▶ [Data]:
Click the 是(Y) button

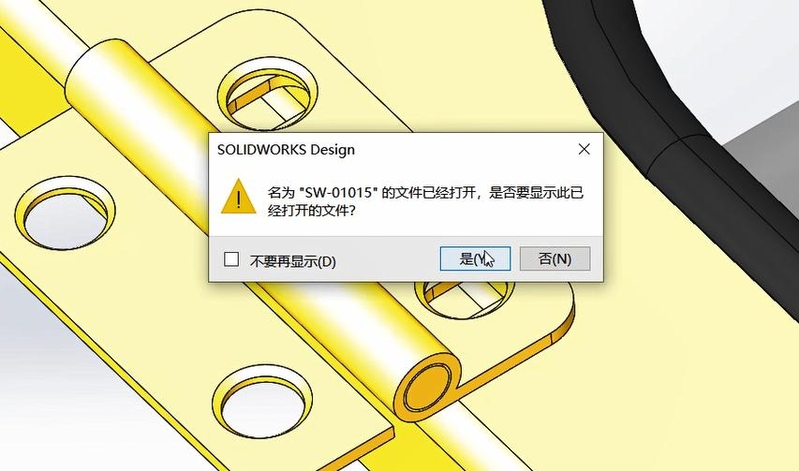click(475, 259)
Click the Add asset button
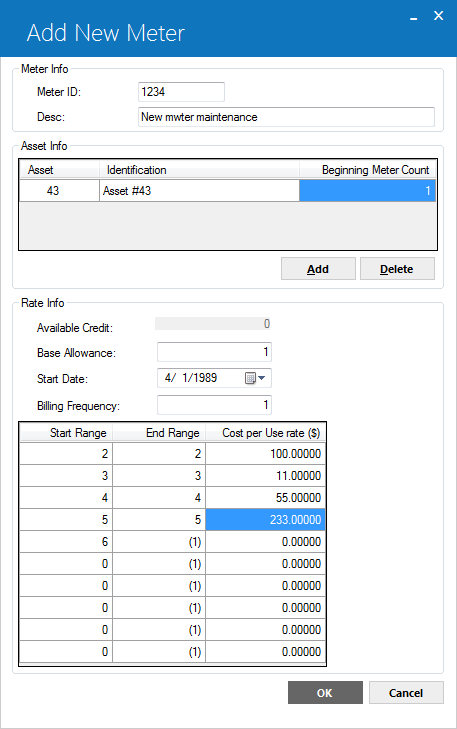Viewport: 457px width, 729px height. coord(318,269)
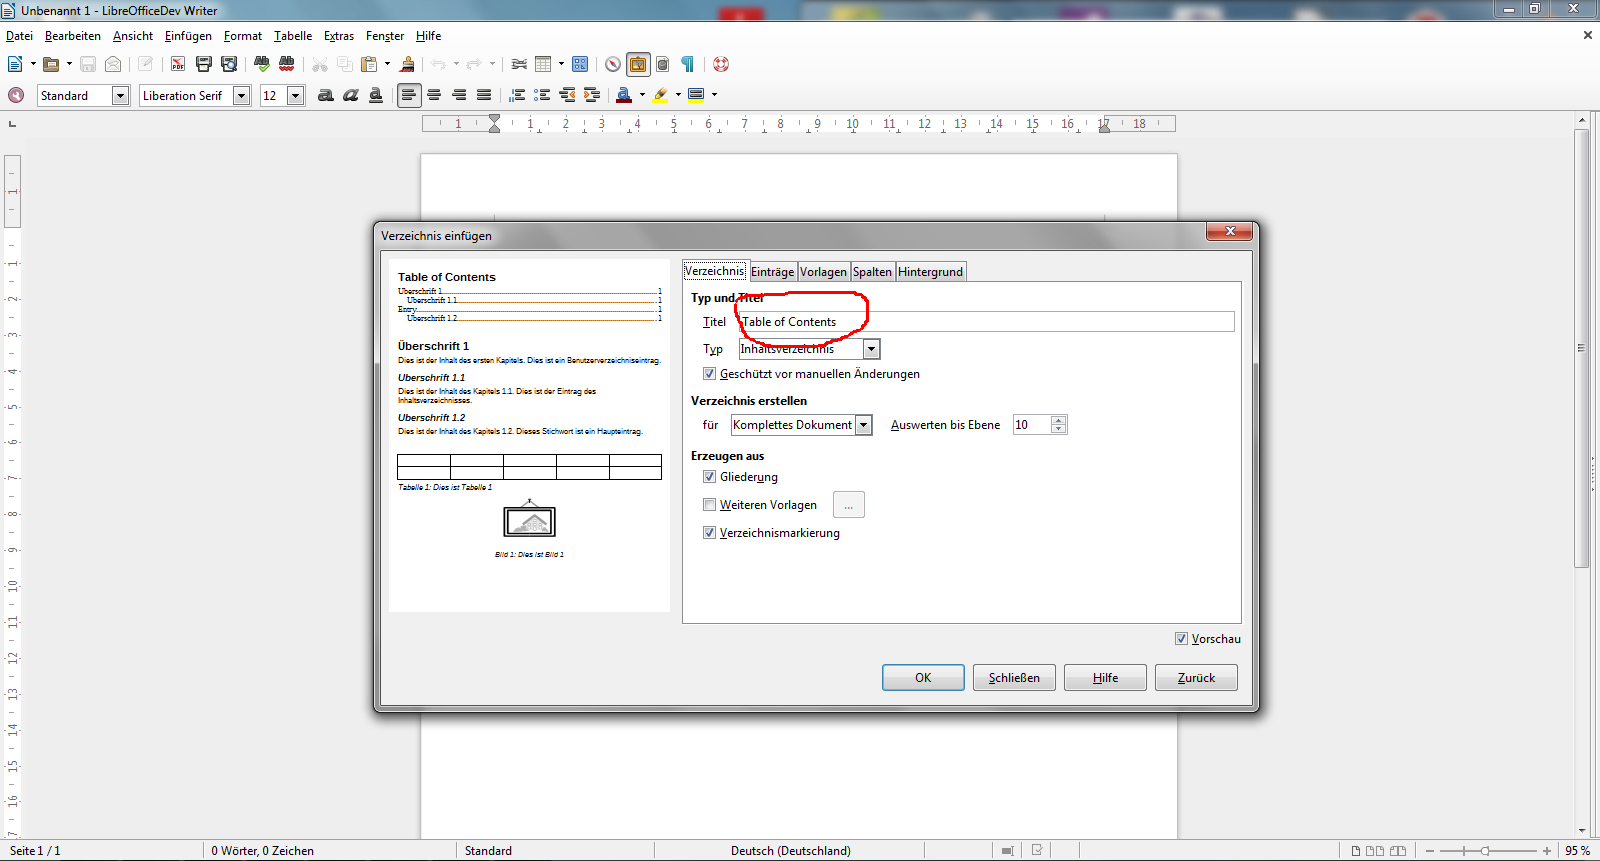The image size is (1600, 861).
Task: Open the Liberation Serif font dropdown
Action: coord(241,96)
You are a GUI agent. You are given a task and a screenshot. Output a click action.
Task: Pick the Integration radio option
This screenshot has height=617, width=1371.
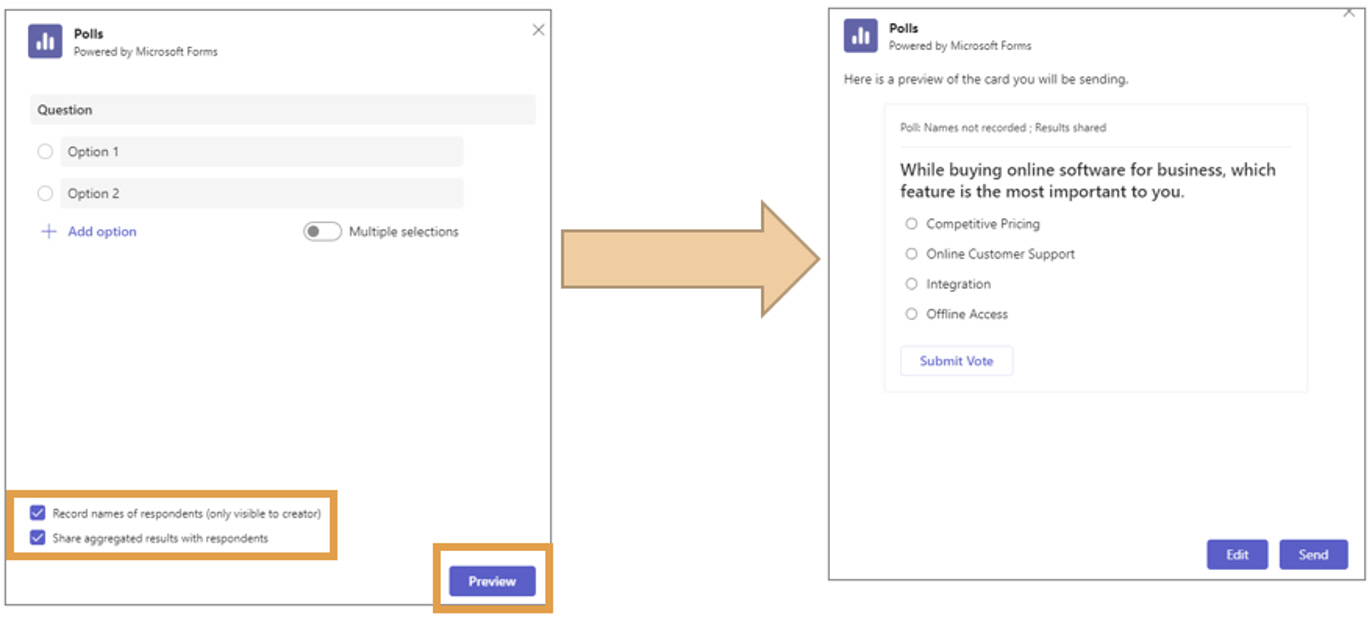pos(911,284)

▶ [Exercise prompt]:
If a picture appears among the records, leave it out, and otherwise reproduce exactly every line from the first line through the one with "Task: Pick the Integration radio option", both included.

▶ [Result]:
Click the 是(Y) button

click(475, 259)
Click the Add asset button
Viewport: 457px width, 729px height. coord(318,269)
The image size is (1600, 861).
Task: Open the Liberation Serif font dropdown
Action: coord(241,96)
You are a GUI agent. You are given a task and a screenshot. Output a click action.
Task: Pick the Integration radio option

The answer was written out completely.